### WHAT YOU WILL DO
Using the records below, give again exactly the lines from the line that contains "The width and height of the screenshot is (1200, 540)." through the line that contains "Click the N column", both ends included, and only those.

┄┄┄┄┄┄┄┄┄┄┄┄┄┄┄┄┄┄┄┄

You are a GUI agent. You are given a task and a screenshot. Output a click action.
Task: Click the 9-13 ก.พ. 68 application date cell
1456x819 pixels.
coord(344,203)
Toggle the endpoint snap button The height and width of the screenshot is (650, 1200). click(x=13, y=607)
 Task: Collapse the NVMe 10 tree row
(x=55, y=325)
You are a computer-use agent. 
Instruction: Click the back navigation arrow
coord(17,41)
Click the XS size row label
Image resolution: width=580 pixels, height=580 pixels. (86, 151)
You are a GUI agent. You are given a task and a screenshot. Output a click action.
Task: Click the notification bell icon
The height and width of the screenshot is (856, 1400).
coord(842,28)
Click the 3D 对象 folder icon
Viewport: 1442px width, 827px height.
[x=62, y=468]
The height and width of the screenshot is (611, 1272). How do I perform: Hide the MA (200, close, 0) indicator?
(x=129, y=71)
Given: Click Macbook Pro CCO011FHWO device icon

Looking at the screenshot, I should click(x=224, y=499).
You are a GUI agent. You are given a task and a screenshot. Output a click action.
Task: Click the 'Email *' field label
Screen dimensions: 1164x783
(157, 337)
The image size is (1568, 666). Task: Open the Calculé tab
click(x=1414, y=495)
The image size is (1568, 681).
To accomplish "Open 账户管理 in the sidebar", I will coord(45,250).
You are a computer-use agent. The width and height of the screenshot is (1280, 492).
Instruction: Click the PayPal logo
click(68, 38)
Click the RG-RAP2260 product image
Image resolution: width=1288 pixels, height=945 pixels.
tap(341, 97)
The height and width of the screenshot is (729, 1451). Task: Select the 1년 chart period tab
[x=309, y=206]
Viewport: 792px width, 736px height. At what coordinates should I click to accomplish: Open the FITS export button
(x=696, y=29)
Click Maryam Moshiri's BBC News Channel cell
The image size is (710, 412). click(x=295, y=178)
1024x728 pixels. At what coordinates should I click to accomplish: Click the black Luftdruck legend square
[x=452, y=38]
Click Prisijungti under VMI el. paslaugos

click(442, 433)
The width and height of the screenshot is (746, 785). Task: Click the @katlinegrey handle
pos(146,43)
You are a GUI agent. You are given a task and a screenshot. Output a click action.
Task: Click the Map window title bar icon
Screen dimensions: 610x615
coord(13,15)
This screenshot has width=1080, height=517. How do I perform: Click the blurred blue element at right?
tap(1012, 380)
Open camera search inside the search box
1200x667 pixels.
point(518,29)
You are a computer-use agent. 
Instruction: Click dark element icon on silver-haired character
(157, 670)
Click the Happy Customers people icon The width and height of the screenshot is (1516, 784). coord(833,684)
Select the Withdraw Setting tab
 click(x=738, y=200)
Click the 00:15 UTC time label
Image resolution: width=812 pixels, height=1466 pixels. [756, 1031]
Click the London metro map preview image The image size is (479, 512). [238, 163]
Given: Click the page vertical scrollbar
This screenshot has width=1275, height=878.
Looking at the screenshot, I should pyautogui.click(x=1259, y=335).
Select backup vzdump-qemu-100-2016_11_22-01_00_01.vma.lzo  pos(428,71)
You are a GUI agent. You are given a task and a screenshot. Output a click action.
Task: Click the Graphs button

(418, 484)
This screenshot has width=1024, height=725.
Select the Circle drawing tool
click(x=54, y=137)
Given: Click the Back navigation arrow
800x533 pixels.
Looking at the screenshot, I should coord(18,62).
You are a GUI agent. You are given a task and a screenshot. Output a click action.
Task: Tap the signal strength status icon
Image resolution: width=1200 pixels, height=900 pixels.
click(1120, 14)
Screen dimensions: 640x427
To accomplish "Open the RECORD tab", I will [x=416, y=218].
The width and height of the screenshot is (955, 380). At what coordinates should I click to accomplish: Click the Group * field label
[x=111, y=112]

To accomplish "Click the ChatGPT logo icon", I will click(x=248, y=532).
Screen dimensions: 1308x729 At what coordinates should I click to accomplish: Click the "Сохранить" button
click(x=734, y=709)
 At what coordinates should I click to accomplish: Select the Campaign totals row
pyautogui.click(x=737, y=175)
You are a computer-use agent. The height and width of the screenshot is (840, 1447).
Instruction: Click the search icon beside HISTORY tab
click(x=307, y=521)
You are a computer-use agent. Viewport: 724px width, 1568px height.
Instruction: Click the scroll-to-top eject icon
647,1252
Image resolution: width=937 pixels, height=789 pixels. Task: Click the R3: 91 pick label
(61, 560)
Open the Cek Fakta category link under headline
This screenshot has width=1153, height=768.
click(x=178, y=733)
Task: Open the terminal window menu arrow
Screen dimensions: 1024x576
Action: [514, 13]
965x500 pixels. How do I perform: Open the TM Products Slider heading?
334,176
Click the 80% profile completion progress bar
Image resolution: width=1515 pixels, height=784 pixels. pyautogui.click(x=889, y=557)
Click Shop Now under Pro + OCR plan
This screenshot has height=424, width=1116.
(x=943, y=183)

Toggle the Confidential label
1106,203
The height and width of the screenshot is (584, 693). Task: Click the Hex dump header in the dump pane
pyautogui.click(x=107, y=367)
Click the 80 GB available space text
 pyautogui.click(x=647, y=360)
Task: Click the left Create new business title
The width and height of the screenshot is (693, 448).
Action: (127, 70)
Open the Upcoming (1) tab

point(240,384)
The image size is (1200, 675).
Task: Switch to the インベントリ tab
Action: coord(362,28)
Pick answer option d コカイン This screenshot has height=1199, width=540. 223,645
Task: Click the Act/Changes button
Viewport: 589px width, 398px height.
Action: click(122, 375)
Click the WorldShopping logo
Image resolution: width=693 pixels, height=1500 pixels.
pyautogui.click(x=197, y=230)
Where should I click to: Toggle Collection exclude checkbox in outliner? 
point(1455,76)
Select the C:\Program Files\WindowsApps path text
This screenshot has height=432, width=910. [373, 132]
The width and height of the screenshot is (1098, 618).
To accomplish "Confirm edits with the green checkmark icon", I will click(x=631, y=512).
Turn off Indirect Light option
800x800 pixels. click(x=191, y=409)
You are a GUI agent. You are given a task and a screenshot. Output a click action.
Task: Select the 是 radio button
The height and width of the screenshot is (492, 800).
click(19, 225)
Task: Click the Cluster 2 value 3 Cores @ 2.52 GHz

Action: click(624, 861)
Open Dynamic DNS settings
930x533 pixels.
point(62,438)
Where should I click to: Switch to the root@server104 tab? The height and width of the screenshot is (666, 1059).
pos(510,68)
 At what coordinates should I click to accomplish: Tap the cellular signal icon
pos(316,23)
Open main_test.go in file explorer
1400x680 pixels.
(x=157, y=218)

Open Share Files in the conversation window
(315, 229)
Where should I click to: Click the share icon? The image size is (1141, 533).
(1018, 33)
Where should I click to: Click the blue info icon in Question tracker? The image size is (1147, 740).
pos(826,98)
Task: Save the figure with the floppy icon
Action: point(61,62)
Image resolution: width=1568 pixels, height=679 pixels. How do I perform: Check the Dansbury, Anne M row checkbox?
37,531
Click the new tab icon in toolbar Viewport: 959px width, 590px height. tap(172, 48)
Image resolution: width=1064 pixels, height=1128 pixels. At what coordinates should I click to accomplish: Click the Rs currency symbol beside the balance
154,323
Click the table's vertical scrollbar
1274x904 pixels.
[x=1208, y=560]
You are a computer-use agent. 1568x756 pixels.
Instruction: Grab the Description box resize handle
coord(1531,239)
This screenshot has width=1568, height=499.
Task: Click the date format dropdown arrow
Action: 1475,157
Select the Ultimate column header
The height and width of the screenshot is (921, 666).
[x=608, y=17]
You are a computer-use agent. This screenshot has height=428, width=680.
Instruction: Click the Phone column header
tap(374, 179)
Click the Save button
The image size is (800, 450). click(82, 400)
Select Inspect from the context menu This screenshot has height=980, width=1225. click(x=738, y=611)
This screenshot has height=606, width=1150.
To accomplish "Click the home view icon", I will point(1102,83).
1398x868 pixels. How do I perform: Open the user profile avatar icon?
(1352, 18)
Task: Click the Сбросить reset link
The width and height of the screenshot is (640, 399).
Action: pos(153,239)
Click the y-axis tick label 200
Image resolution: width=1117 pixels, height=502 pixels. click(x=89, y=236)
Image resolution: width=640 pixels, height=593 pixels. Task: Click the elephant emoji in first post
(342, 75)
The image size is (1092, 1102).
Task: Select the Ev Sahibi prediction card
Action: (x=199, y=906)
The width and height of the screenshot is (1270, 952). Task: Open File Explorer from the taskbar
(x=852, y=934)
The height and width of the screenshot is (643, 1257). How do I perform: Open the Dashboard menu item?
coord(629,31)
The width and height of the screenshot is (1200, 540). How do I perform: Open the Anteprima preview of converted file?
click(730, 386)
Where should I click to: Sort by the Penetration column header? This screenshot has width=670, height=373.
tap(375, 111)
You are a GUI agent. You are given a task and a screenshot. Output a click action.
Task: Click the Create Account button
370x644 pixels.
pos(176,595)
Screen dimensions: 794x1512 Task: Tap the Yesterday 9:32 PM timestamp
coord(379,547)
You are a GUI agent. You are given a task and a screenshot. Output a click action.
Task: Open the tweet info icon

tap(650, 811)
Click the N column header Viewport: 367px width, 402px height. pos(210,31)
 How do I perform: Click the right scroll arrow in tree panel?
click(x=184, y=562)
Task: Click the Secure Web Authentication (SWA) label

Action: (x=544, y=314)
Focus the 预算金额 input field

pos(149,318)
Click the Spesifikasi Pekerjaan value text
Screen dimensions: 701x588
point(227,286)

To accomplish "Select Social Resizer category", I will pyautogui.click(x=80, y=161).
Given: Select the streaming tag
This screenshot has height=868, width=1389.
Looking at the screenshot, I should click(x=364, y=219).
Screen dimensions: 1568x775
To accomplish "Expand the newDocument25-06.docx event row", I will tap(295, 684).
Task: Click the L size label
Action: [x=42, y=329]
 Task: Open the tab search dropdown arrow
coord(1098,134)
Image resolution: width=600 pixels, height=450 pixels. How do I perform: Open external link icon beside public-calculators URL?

┄┄┄┄┄┄┄┄┄┄┄┄┄┄┄┄┄┄┄┄

### TASK OUTPUT
The width and height of the screenshot is (1200, 540). How do I perform: Open the Anteprima preview of converted file?
click(730, 386)
Where should I click to: Sort by the Penetration column header? This screenshot has width=670, height=373.
tap(375, 111)
You are a GUI agent. You are given a task and a screenshot. Output a click action.
Task: Click the Create Account button
370x644 pixels.
pos(176,595)
Screen dimensions: 794x1512 Task: Tap the Yesterday 9:32 PM timestamp
coord(379,547)
You are a GUI agent. You are given a task and a screenshot. Output a click action.
Task: Open the tweet info icon

tap(650, 811)
Click the N column header Viewport: 367px width, 402px height. pos(210,31)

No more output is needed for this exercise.